Exercise instructions ::
The required output is the lines below from the line containing "Focus the Project" to the line containing "The height and", inclusive, retyped exactly. No other lines belong in it.

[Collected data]
★ ★ ★ ★ ★
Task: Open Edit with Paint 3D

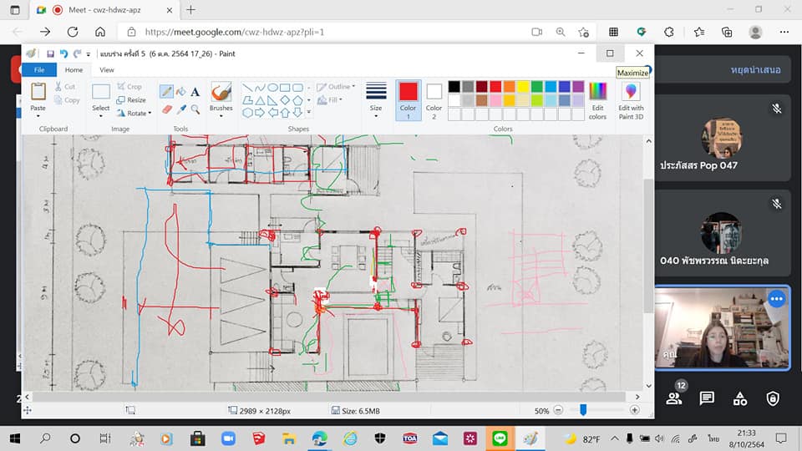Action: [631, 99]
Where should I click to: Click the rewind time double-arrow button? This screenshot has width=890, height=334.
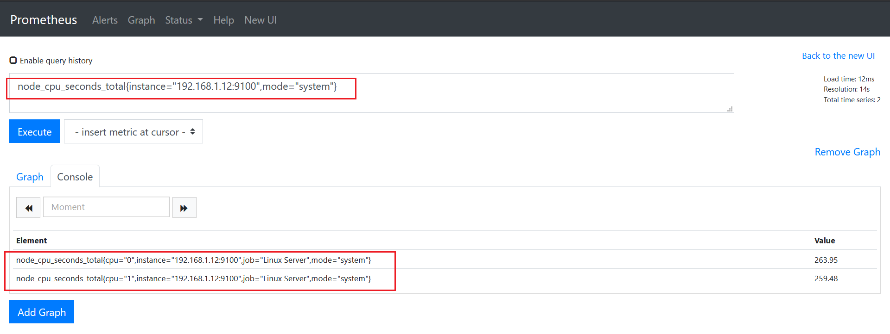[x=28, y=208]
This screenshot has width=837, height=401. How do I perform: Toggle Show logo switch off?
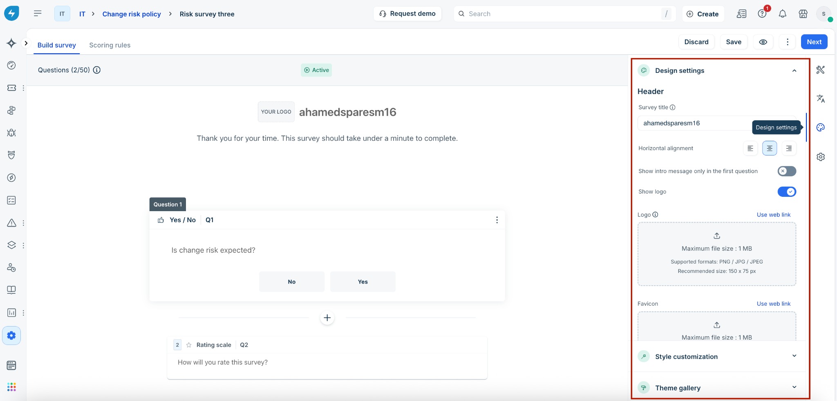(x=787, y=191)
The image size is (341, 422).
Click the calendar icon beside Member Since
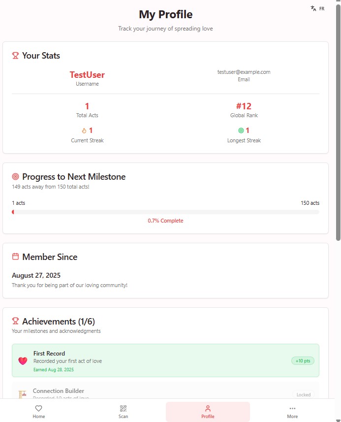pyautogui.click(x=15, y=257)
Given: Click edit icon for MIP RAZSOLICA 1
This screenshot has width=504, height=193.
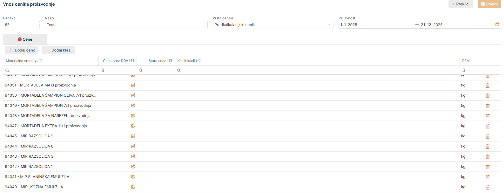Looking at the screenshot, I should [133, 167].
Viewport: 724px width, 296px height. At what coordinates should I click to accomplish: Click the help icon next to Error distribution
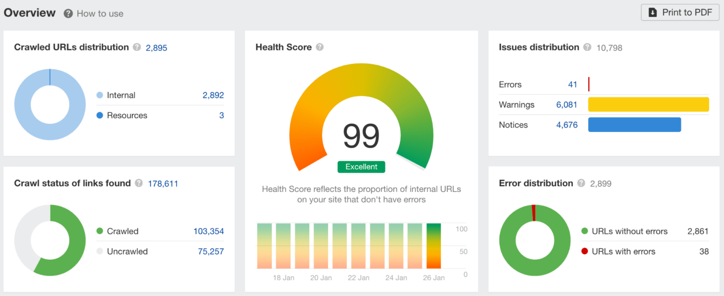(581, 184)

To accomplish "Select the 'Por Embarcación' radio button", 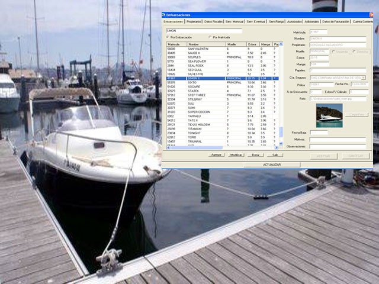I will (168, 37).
★ ★ ★ ★ ★
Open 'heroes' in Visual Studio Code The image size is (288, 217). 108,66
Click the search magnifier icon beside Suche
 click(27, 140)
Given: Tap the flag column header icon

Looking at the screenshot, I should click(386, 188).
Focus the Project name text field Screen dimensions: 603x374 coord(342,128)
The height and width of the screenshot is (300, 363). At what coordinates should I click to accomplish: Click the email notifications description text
★ ★ ★ ★ ★
Solution to this task ::
Focus the Project name text field Screen dimensions: 603x374 coord(342,128)
The height and width of the screenshot is (300, 363). At what coordinates should I click to accomplish: Click the email notifications description text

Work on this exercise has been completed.